[Collected data entries]
======
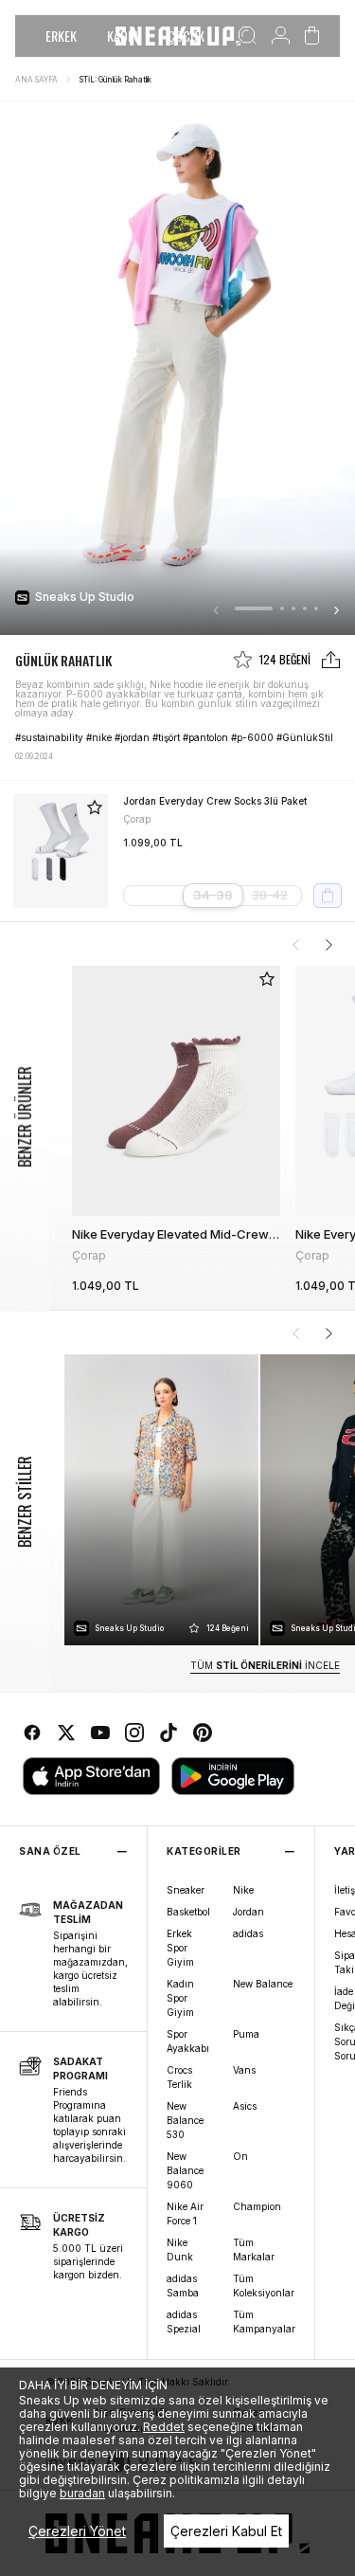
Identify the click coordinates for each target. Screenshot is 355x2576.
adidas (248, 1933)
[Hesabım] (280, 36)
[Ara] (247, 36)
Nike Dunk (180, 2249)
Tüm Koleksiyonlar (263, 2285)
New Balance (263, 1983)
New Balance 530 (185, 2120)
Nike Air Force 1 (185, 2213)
======
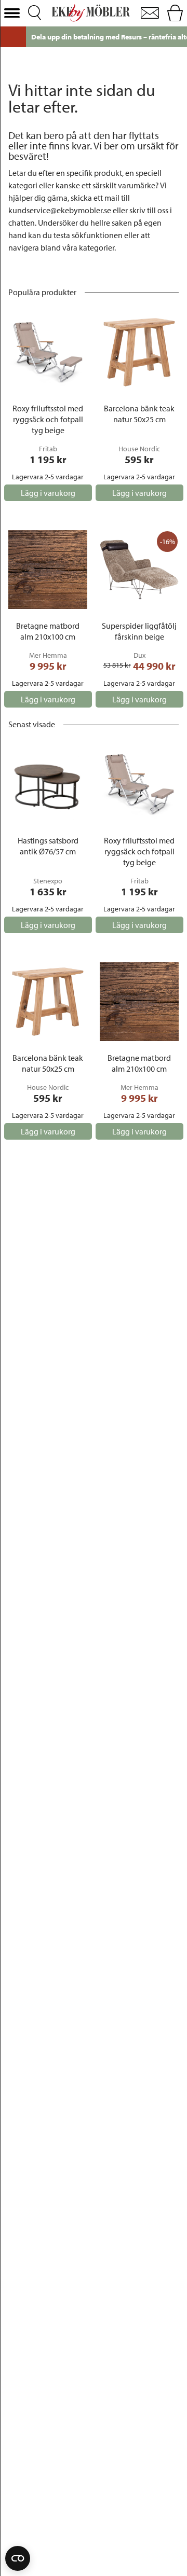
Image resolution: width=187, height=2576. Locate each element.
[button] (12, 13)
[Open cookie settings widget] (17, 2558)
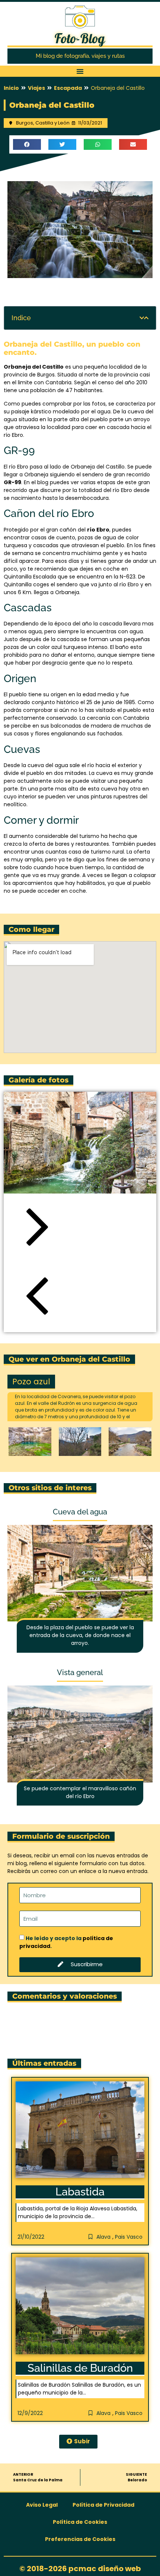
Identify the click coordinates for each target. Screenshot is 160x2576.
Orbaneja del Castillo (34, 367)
======
Work instructions: Above are the records; print exactly the lines from the line with "Nike Dunk (180, 2249)" to the line with "Nike Air Force 1 (185, 2213)", including both, and nothing else.

Solution:
Nike Dunk (180, 2249)
Tüm Koleksiyonlar (263, 2285)
New Balance (263, 1983)
New Balance 530 (185, 2120)
Nike Air Force 1 (185, 2213)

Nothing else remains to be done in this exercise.